On a "skyplex" (an orbiting space city), Mal, Zoe, and Jayne meet crime lord Adelei Niska and his hulking lieutenant, Crow, to arrange a job. Niska sadistically shows them the body of the last person who failed him. The job is to steal two crates from a moving train, which Mal shows no interest in knowing the contents of.

During the heist, Mal and Zoe sneak past an entire squad of Alliance troops who are coincidentally on the train. They break into the locked train car and find the crates, while Serenity flies over the speeding train and lowers Jayne on a winch to collect the cargo. Meanwhile, a curious trooper sets off a booby trap that Zoe had set. Jayne is wounded, and Mal knocks out the soldier before he can see what is happening. Jayne and the crates are hoisted onto the ship, whilst Mal and Zoe covertly reenter the passenger car and pretend to be regular passengers.

Wash parks Serenity in a nearby canyon. Jayne wants to get to the rendezvous point and finish the job, but Wash refuses to leave without Mal and Zoe. When Jayne tries to take the ship by force, Simon sedates him.

Meanwhile, Mal learns that the stolen cargo is desperately needed medicine. The nearby mining town is afflicted with "Bowden's Malady", a degenerative disease caused by mining activity. The local sheriff is suspicious of Mal's cover story that he and Zoe are a married couple looking for work. Inara appears and uses her considerable status as a Companion, falsely claiming that Mal is her runaway "indentured man" who persuaded Zoe to leave her husband. The impressed sheriff lets her take the "runaways" back into her own custody.

WORK TO COMPLETE
Can you copy everything in the plot summary from "During the heist, Mal" down to "Simon sedates him.", word for word?

STORED DATA
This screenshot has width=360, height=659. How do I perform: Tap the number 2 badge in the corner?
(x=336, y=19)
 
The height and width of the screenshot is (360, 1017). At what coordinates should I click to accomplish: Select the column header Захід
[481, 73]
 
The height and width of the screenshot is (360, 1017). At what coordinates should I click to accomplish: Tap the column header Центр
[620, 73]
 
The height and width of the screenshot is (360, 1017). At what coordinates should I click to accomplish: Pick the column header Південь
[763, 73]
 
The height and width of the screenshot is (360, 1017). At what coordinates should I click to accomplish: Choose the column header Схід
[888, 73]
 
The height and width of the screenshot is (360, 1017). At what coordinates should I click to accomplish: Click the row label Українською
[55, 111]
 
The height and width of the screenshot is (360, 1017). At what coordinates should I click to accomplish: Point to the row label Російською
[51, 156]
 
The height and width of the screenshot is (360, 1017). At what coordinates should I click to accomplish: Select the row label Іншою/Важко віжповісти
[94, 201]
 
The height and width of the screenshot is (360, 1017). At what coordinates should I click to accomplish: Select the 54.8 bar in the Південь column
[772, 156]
---
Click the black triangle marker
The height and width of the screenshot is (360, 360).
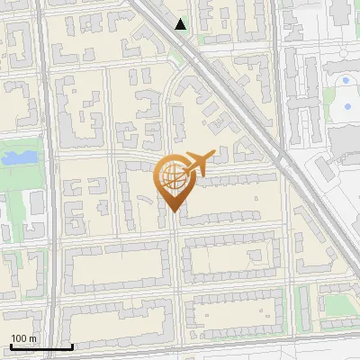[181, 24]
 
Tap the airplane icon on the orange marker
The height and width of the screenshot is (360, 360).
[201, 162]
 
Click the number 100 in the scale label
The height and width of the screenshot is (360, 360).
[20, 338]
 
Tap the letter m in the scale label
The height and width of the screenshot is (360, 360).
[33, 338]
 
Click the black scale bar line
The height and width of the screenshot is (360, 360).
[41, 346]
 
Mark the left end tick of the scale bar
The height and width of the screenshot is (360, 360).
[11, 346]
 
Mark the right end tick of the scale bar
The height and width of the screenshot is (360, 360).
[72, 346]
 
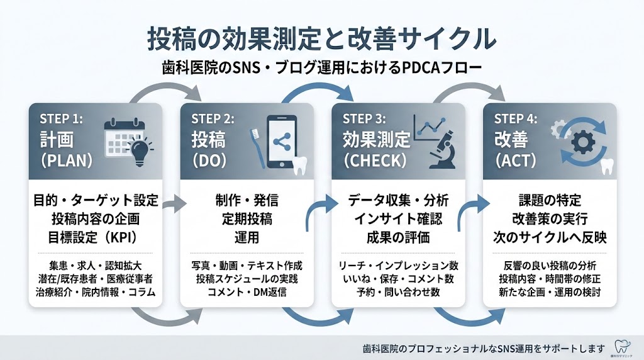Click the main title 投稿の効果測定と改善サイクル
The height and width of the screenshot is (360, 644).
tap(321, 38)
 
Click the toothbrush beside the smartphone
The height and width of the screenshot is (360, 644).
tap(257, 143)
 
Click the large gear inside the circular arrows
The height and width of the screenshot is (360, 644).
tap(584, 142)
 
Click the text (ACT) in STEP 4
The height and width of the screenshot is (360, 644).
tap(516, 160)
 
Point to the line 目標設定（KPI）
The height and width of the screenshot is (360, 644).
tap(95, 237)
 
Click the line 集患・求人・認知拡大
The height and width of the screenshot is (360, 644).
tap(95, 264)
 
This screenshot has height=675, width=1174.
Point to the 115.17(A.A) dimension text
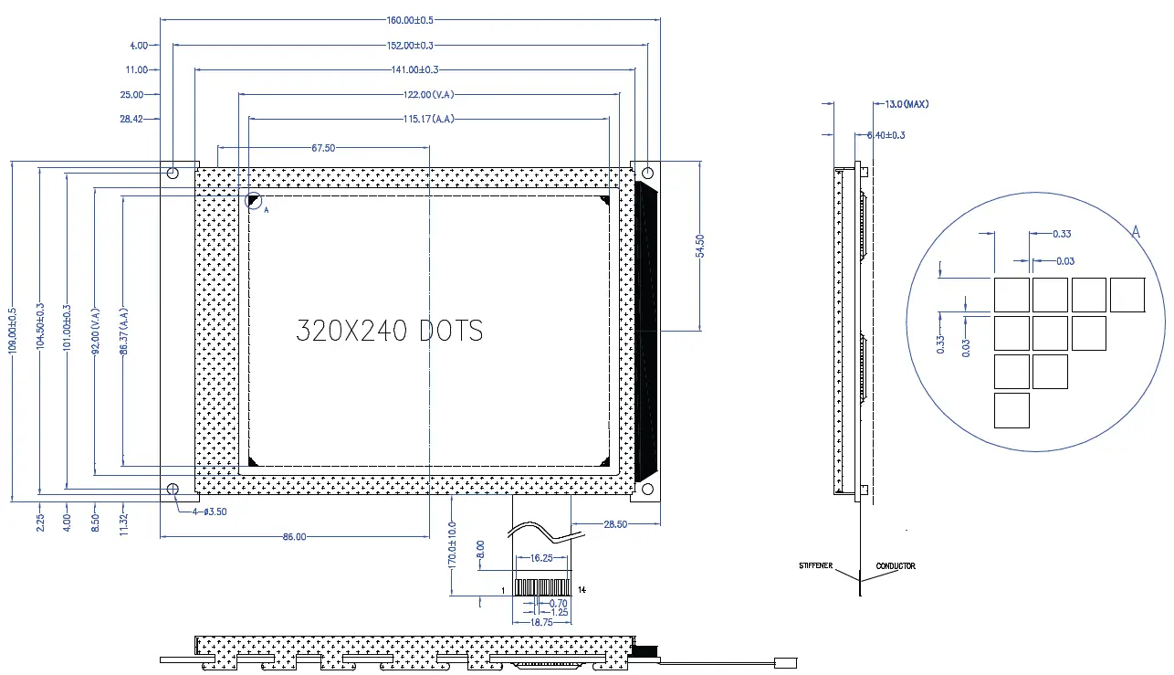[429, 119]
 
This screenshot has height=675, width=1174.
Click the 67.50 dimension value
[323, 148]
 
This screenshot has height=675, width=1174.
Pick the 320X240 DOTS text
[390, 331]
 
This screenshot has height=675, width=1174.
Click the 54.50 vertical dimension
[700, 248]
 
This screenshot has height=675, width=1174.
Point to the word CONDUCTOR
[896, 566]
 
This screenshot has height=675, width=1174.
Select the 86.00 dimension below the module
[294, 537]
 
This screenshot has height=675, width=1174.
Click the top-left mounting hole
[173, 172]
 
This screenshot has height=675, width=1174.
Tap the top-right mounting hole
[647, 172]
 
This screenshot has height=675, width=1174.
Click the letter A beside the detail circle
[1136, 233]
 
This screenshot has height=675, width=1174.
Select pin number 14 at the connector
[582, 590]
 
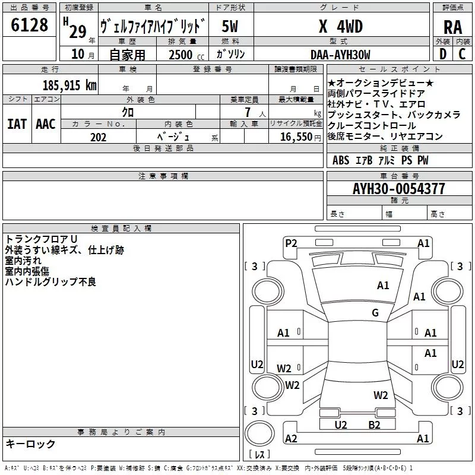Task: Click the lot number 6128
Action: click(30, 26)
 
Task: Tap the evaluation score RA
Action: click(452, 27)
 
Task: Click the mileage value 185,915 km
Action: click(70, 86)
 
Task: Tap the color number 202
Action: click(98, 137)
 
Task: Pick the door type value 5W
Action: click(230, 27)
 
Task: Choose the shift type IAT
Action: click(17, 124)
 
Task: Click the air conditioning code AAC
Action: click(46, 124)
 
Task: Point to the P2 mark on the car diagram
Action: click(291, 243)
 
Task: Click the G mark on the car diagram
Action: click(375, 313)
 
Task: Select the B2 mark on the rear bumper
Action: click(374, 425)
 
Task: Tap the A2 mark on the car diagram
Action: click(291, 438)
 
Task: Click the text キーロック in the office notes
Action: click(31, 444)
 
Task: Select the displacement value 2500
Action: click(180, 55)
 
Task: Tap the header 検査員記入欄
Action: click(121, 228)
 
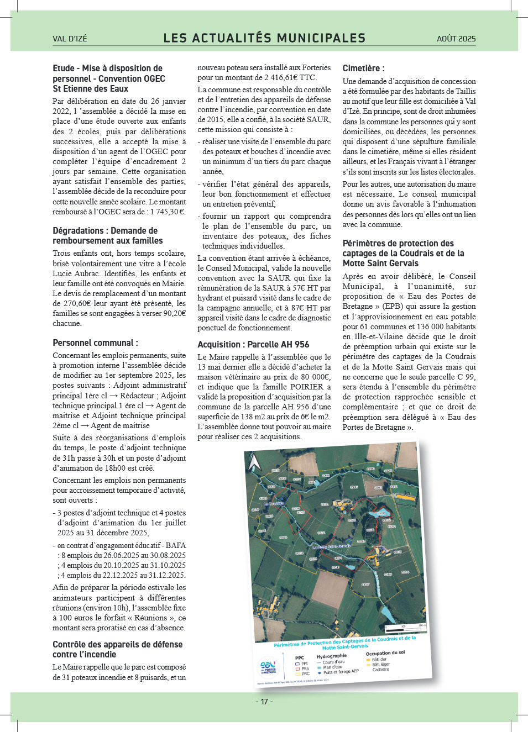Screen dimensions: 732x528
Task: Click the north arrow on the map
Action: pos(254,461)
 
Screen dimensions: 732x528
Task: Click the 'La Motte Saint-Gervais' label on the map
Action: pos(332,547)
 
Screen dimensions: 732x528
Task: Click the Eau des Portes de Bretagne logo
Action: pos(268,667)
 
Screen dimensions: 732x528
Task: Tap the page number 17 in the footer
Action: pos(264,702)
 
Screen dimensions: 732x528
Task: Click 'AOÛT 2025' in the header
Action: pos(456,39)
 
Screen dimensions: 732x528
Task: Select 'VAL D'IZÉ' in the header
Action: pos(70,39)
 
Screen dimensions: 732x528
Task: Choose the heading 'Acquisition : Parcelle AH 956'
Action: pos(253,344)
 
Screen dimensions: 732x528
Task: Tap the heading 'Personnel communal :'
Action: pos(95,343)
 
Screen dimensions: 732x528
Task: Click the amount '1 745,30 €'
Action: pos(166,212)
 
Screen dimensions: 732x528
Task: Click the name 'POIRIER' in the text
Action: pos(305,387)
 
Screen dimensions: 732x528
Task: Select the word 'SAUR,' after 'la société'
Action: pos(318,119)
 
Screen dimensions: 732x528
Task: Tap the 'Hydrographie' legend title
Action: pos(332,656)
...
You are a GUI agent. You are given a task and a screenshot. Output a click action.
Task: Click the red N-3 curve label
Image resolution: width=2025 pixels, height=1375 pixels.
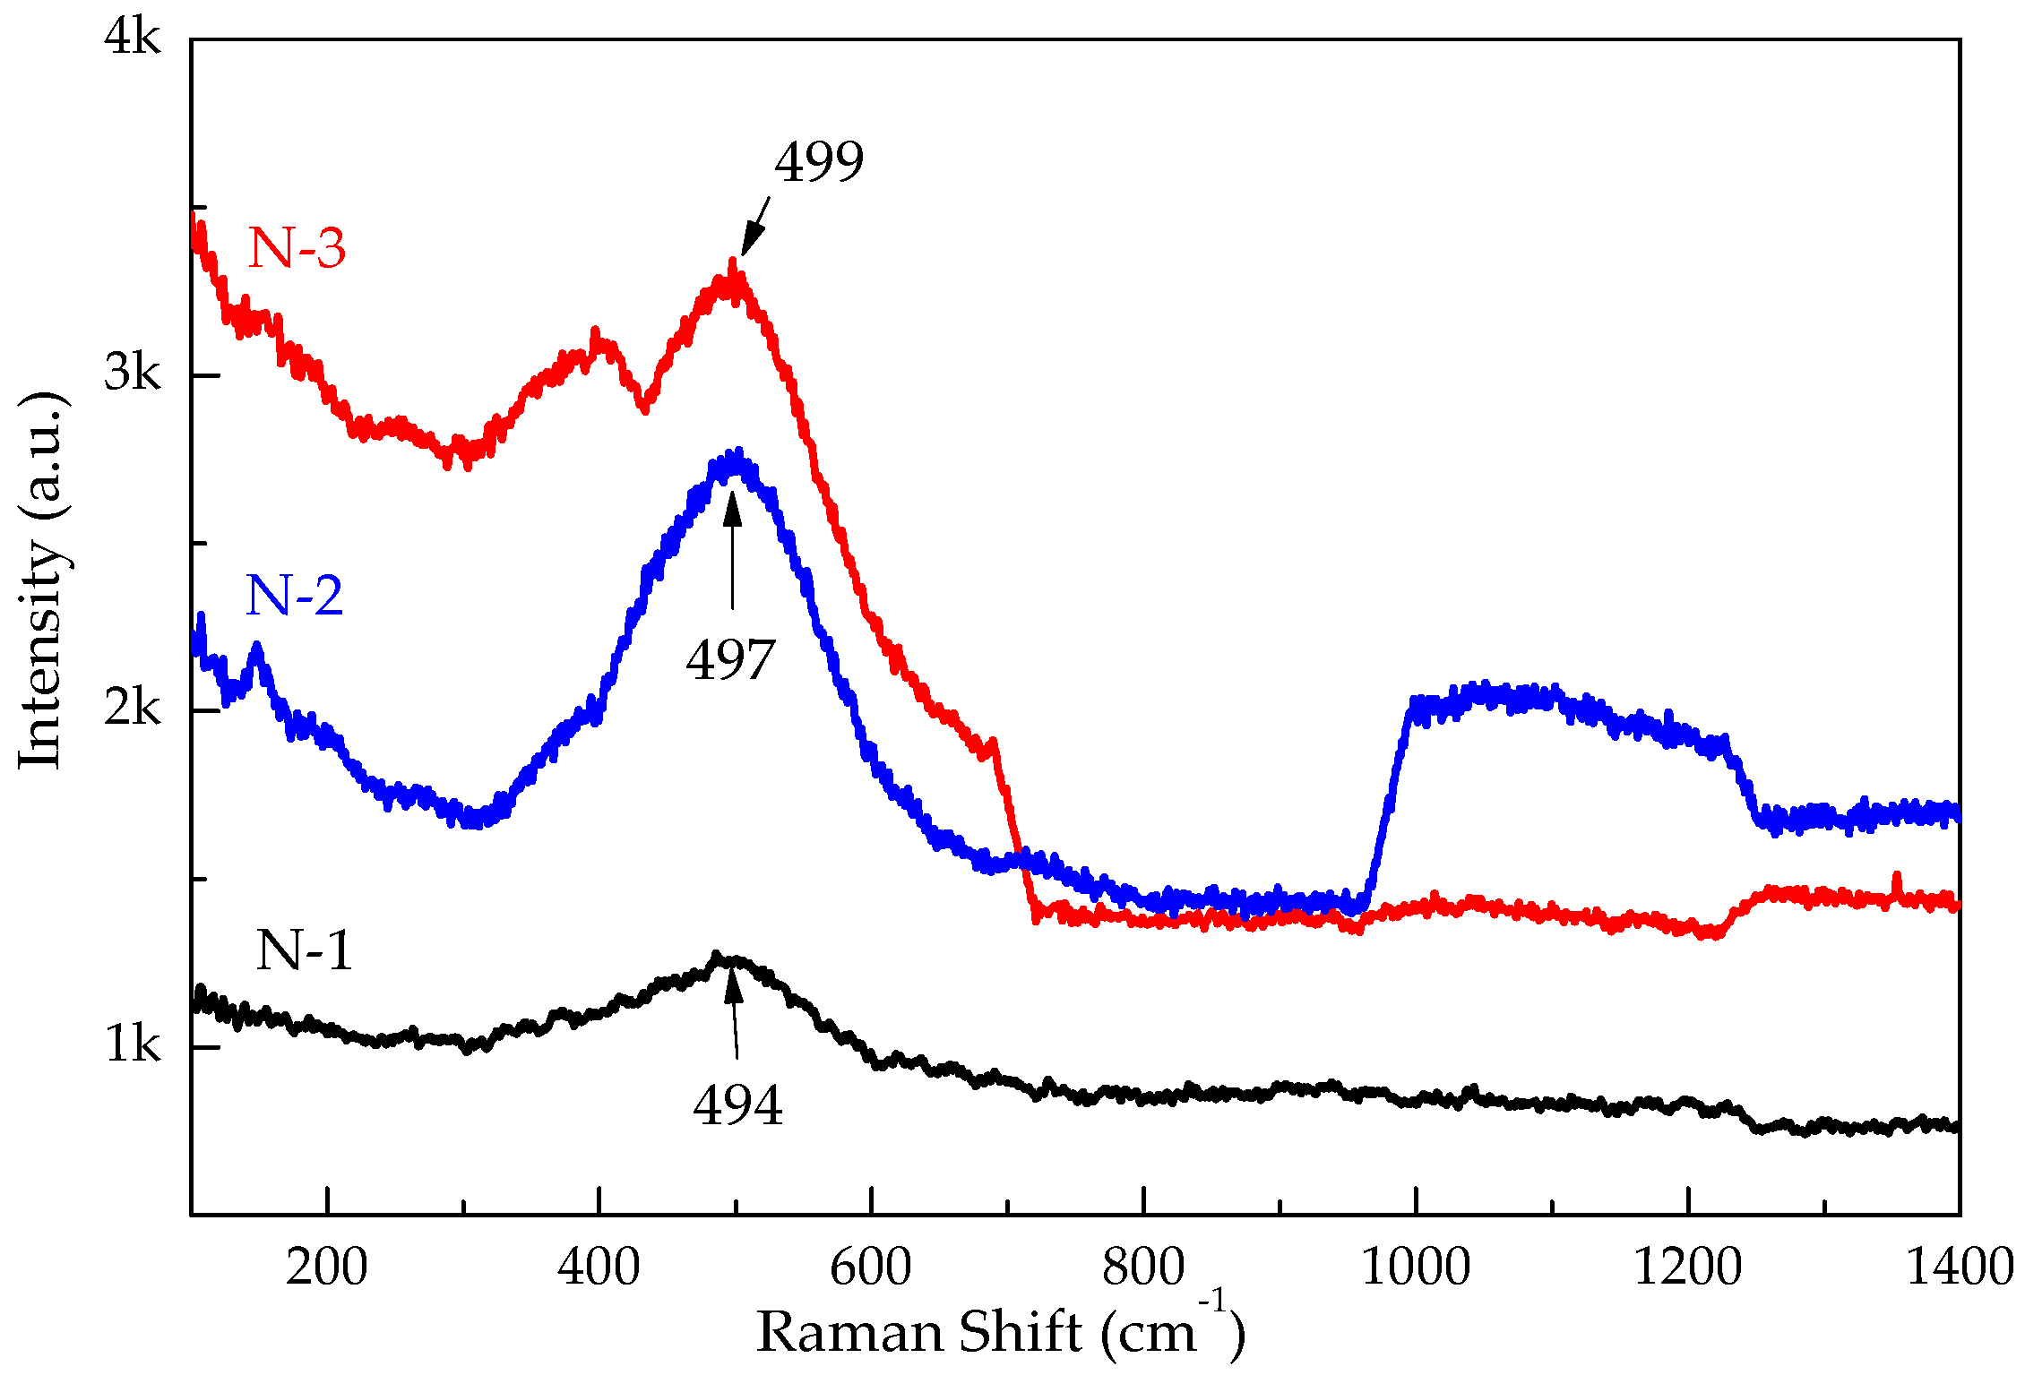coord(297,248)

SOLVED EXERCISE
During the heist, Mal and Zoe sneak past an entire squad of Alliance troops who are coincidentally on the train. They break into the locked train car and find the crates, while Serenity flies over the speeding train and lowers Jayne on a winch to collect the cargo. Meanwhile, a curious trooper sets off a booby trap that Zoe had set. Jayne is wounded, and Mal knocks out the soldier before he can see what is happening. Jayne and the crates are hoisted onto the ship, whilst Mal and Zoe covertly reenter the passenger car and pretend to be regular passengers.

Wash parks Serenity in a nearby canyon. Jayne wants to get to the rendezvous point and finish the job, but Wash refuses to leave without Mal and Zoe. When Jayne tries to take the ship by force, Simon sedates him.